Hepatitis means inflammation of the liver. While it can be caused by drugs or alcohol use, it’s commonly caused by a virus. Chronic cases of viral hepatitis can lead to life-threatening diseases, including a scarring of the liver called cirrhosis, liver failure, or liver cancer.

In the United States, the most common forms of viral hepatitis are hepatitis A, hepatitis B and hepatitis C.

Hepatitis A is spread by eating food or drinking liquids contaminated with the feces of an infected person. Outbreaks have been traced to eating contaminated fresh fruits and vegetables, and drinking contaminated water. You can also become infected through close contact with a person who has hepatitis, for example through sexual contact or by changing a diaper.

The symptoms of hepatitis A are often like a stomach virus, and people typically recover within a month. Hepatitis A does not cause chronic liver disease.

Good hygiene, especially hand washing, helps halt the spread of the disease, but vaccination is the most effective means of preventing its spread. Vaccination is recommended for all children as early as one year of age. It’s also recommended for the general population and for individuals who are at increased risk for infection or complications from the disease.

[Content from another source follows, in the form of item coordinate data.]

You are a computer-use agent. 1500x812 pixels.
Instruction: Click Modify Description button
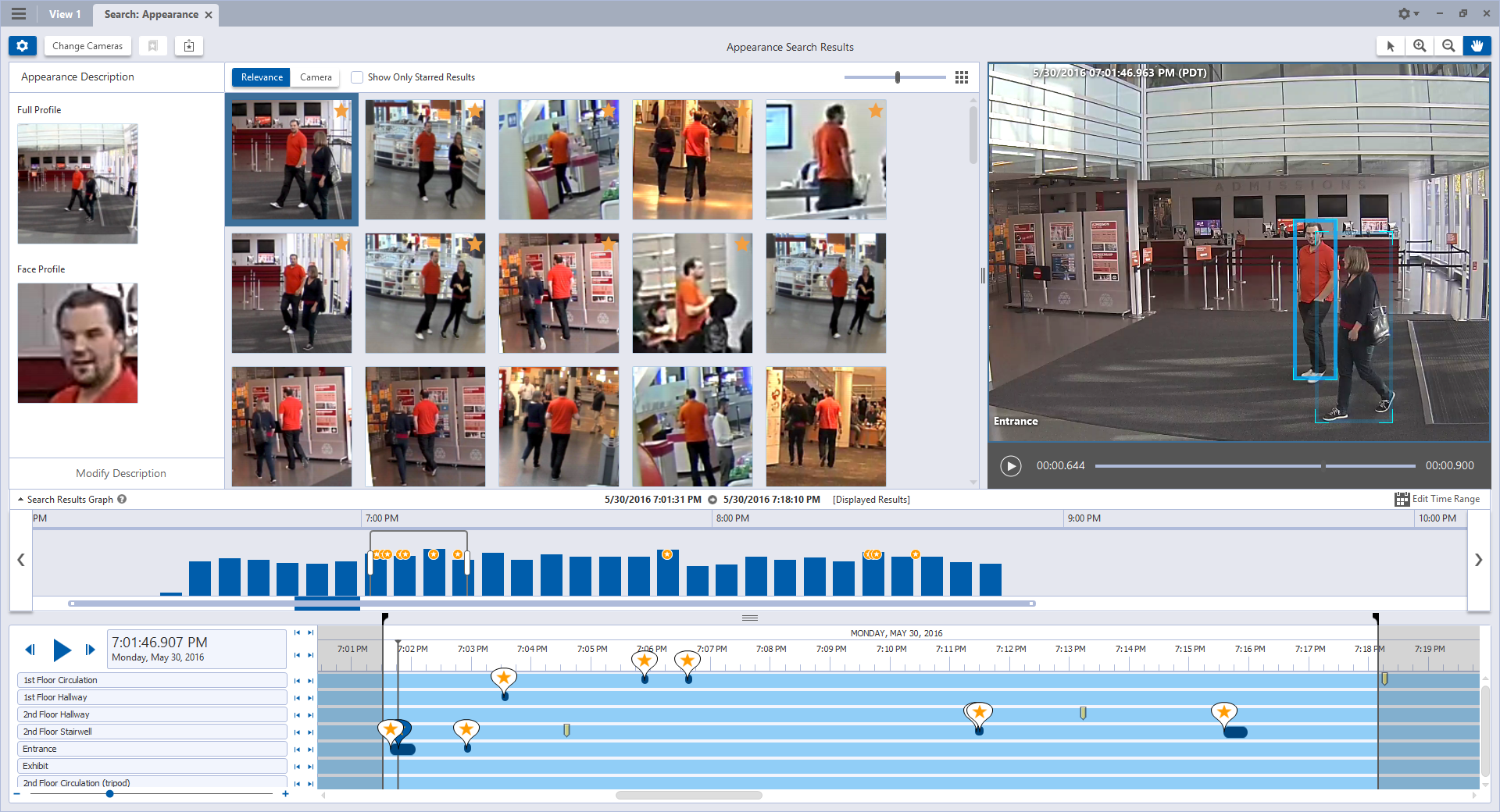coord(121,473)
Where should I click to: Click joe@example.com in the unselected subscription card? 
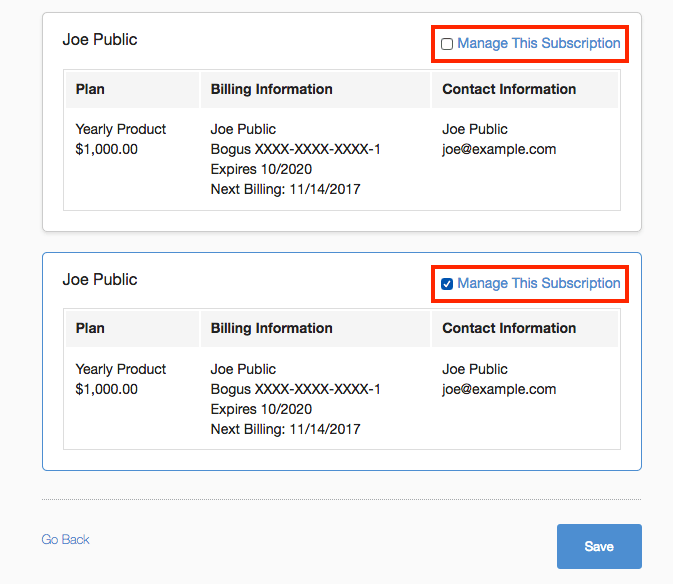coord(499,149)
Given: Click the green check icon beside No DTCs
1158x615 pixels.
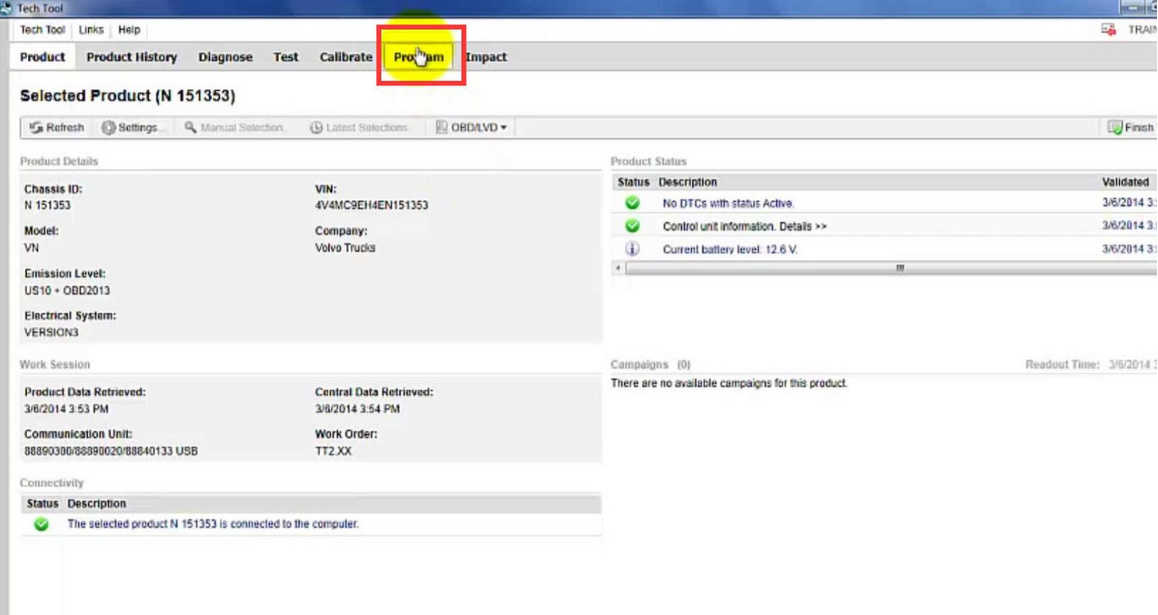Looking at the screenshot, I should (x=630, y=204).
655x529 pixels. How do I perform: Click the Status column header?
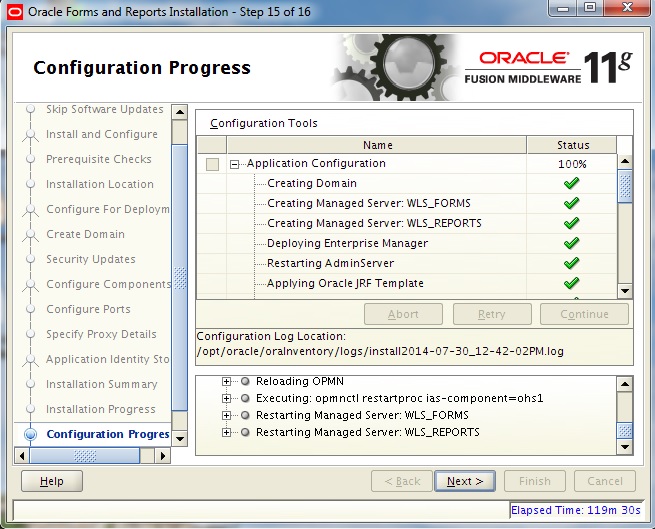point(572,145)
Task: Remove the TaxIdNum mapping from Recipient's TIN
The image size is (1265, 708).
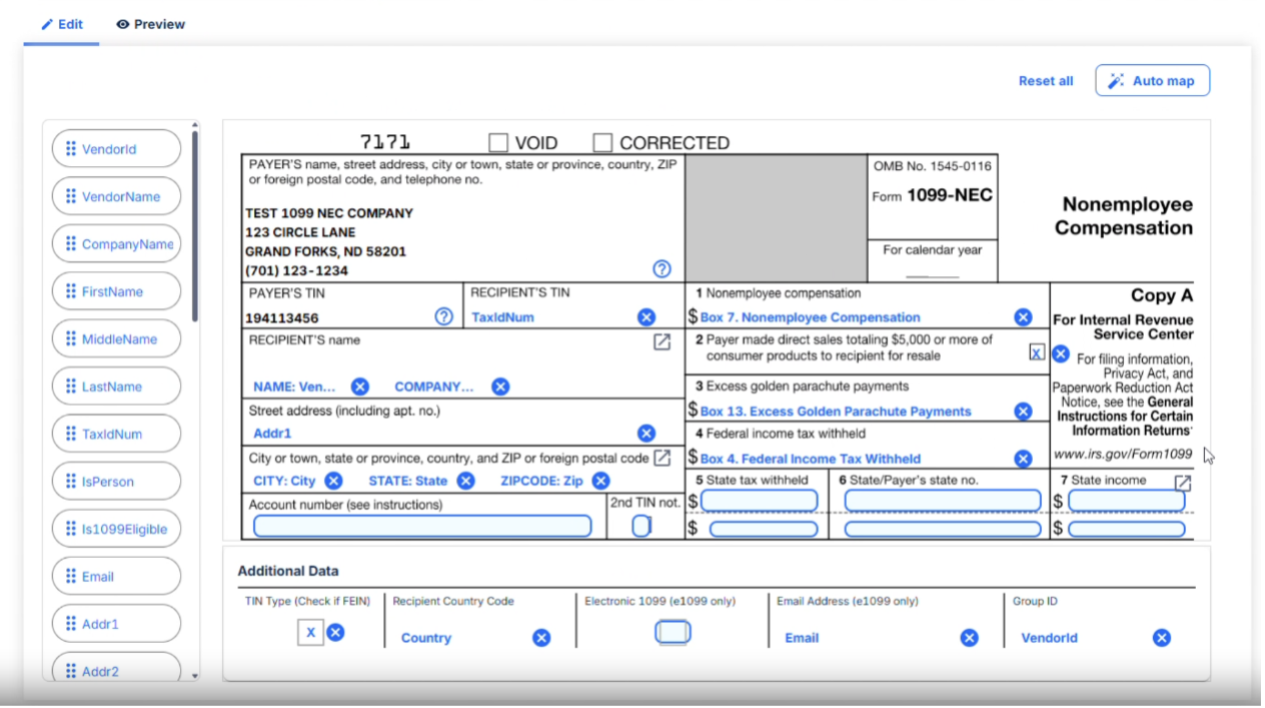Action: point(646,317)
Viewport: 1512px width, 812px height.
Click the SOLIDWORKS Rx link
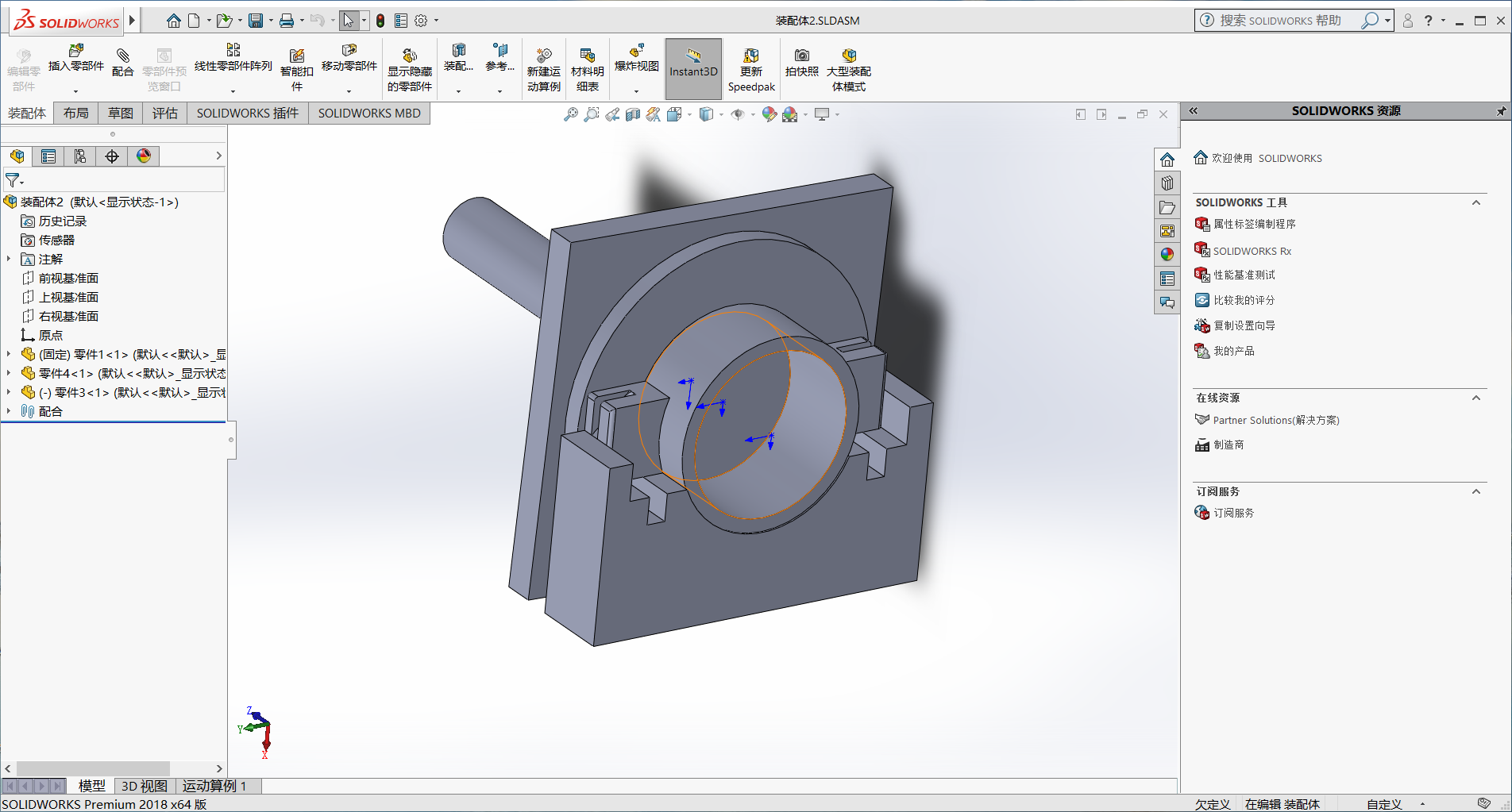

Hepatitis B is usually spread through blood, semen or another body fluid from an infected person passing to another individual. It can happen through sexual contact, shared needles or other injection drug use. Additionally, an infected expectant mother can pass the virus to her baby.

Hepatitis B is found in the highest concentrations in blood, but it can also be found in lower concentrations in other body fluids, such as semen. The disease can be a mild illness lasting a few weeks, or a serious, life-long illness.

The best way to prevent hepatitis B is by getting vaccinated. The Centers for Disease Control and Prevention’s strategy for halting the spread of hepatitis B involves routine screening of pregnant women, vaccination of infants and children through age 18, and vaccination of adults at increased risk for infection.

Hepatitis C is the most common chronic blood-borne infection in the United States. About 3.2 million people are chronically infected. Baby boomers, individuals born between 1945-1965, are five times more likely to be infected with hepatitis C than other Americans. Hepatitis C usually spreads when blood from an infected person enters another person. Today, most people become infected with the virus by sharing needles or other injection drug use.

Before widespread screening of the blood supply began in 1992, hepatitis C was also spread through blood transfusions and organ transplants. Studies have indicated that sexual transmission of hepatitis C is possible but inefficient, although those findings remain controversial.

About 60 percent of individuals newly infected with the disease have no symptoms or only a mild illness. Chronic hepatitis C infections develop in 70 to 85 percent of those infected. The majority of infected individuals are unaware of their infection, but they can transmit it to others. Decades after the infection they are also at risk for chronic liver disease or other liver diseases.

In Montana between 2010 and 2012, a total of 3,849 cases of hepatitis C were reported, with 22 of those cases reported as acute. Of the total reported cases, 675 cases were in Yellowstone County.

While there is no vaccination for hepatitis C, there are highly effective treatments available, so it pays to know your health status and get tested.